Loadable Kernel Modules & Micro Kernel

Loadable Kernel Modules (hereinafter referred to as LKM) stretches standard monolithic kernel’s flexibility, and become a enormous turning point that expanded its facilities which are work as as an open source so developers can reform it without building the whole kernel agian. If a microkernel is like a brick house where developer can build different kernels from scratch, then building kernel with LKM is simply removing the built-in furniture, such as built-in cabinets, and filling it with their own furniture with ease.

It can be enabled because they have different start lines. Microkernel aims to “kernel’s minimization”. It fully works as DIY to developer so they can add modules which they really need with only base module that essential features are supported. This architecture design provides not only highly engineer-depended personalization based on modulability and also additional stability and security, fault tolerance as pros.
But this inevitably derives user-space penetration of kernel features which built and loaded by engineer. So if they do not get ready for external threats and error situations enough, it can evoke massive faults. Also performance downgrade which caused by frequent switching between user-space and kernel-space is a big part of its cons.

By the way, LKM aims to a dynamic expansion of kernel features in solid monolithic kernel architecture. It basically reflects traditional benefits of monolithic architecture, and additionally opens a ’loadable’ modern features with format of module that can be expanded for the purpose of dynamic system. It strongly supported by linux kernel, which has a big power in kernel ecosystem (since it has numerous descendants which are rooted in linux and unix system), empowered kernel’s productivity by removing redundant times that comes from building unchanged linux kernel modules because it forced to build the whole linux source code to change features which are not provided by LKM. You can also experience how much time takes to built the whole linux kernel. Unlike microkernel, dynamically loaded features are executed in kernel-space so we do not need to consider about switching overheads.

Debugging Kernel

It is a hard part to debug kerenl. Since kernel space operations are executed in highly isolated environment, it does not allowed to touch its source code in manual if you are not a system engineer. However, with the recent rise in the engineering of kernel-level operations in cloud native, virtualized environments, kernel observability based on tools like eBPF has become a hot topic.

Therefore, if you wanna live in a cloud native environment in the future, it’ll be essential to explore ways to improve observability by simply customizing the kernel and monitoring it. Today, as part of it, Let’s add some debuggable code to kernel level source code, and see what data it produces.

printk vs *trace

These two methods are the most representative logging tools used in Unix like kernels. Other advances tools such as eBPF & syslog, which is used in conjunction with both tools, are introduced, so today I’ll consider only these two methods.

*trace

*trace is the main tracing tool in the Linux kernel, with different names depending on what it traces, such as ptrace and ftrace.

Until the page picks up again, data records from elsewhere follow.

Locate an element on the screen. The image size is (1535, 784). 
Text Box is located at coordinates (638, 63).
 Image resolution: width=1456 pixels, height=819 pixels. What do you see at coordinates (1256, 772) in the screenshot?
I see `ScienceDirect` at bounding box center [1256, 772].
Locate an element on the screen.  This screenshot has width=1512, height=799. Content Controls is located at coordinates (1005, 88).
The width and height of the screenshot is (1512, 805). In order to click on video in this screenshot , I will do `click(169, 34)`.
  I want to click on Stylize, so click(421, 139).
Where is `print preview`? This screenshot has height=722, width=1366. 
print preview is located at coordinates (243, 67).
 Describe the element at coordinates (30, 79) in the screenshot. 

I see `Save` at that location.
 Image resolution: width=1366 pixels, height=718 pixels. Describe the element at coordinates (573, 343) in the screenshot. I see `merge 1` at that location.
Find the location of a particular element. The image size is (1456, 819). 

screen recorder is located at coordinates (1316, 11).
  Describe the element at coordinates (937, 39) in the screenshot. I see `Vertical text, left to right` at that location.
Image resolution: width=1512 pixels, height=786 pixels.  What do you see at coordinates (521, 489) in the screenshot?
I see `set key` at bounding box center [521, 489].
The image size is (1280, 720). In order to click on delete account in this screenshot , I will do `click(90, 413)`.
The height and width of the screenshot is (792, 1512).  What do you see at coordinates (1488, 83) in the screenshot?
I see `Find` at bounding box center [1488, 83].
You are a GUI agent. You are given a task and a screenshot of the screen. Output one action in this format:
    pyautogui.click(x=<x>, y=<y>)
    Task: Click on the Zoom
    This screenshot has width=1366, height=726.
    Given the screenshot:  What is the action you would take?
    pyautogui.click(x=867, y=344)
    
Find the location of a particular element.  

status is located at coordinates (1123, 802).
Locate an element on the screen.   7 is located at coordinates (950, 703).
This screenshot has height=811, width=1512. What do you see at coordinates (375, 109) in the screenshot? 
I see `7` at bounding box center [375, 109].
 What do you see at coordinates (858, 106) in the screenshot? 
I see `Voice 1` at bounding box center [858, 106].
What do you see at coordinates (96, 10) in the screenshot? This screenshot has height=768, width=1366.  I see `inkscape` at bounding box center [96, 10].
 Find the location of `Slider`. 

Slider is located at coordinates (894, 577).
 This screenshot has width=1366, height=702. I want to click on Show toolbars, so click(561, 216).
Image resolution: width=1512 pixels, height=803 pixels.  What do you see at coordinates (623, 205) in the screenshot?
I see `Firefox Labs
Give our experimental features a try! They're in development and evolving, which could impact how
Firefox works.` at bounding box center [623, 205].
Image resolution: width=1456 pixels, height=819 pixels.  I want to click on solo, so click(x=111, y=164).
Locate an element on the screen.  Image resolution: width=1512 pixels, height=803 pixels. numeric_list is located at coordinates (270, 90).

Each traces the details of the element it traces and provides relevant infromation. ptrace is for processes, and ftrace is for functions. In general, when debugging the kernel, ftrace seems to be the most commonly used tool because engineer often wanna check whether a function in the call stack is executing or not, related events or latency,,,et cetera.

In addition, ptrace is unknowingly very useful as the basis for strace, a tool that traces the history of system calls in user space.

printk

printk is the tool that I’ll use primarily in this post, and it takes the form of logging to a seperate buffer called dmesg, and later querying that dmesg to print the log.

It simply prints a message and leaves the associated logs. It doesn’t provide a lot of abstraction like *trace below, but engineers can customize their own logs.

The advantage is that the logs are usually versioned, so the observability can be adjusted based on the log level.

In practice, if you query like this, you’ll probably have a log level of 4.

cat /proc/sys/kernel/printk
4  4  1  7
# The numbers above represent the following in order:
#
# 1. Currently set log level
# 2. Log level applied when not specified in printk()
# 3. Minimum configurable log level (highest risk level)
# 4. Default

The specifics for each log level of printk are as follows.

NameLog LevelAliasDescription
KERN_EMERG“0”pr_emerg()Outputs emergency level messages
KERN_ALERT“1”pr_alert()Outputs alert level messages
KERN_CRIT“2”pr_crit()Outputs critical level messages
KERN_ERR“3”pr_err()Outputs error level messages
KERN_WARNING“4”pr_warn()Outputs warning level messages
KERN_NOTICE“5”pr_notice()Outputs notice level messages
KERN_INFO“6”pr_info()Outputs informational level messages
KERN_DEBUG“7”pr_debugOutputs debug level messages
KERN_DEFAULT""-Outputs messages at default kernel log level
KERN_CONT“c”pr_cont()Outputs on the same line as previous message

Since I’m gonna use KERN_DEBUG to output level 7 logs today, let’s adjust it as follows.

echo 8 > /proc/sys/kernel/printk

This will store all logs with levels less than 8 (higher risk levels) in the buffer.

BTRFS (B-tree file system)

It is often compared with ext4 and is a popular filesystem. ext4 is the default filesystem of Linux and has evolved alongside Linux as a representative filesystem, and both are very popular.

Here, I’ll briefly skip over the filesystem comparison.

BTRFS provides CoW (Copy on Write) and offers high data corruption prevention based on this feature. Additionally, it has several advantages such as being optimized for SSDs, making it commonly used in workstations that store data like NAS systems.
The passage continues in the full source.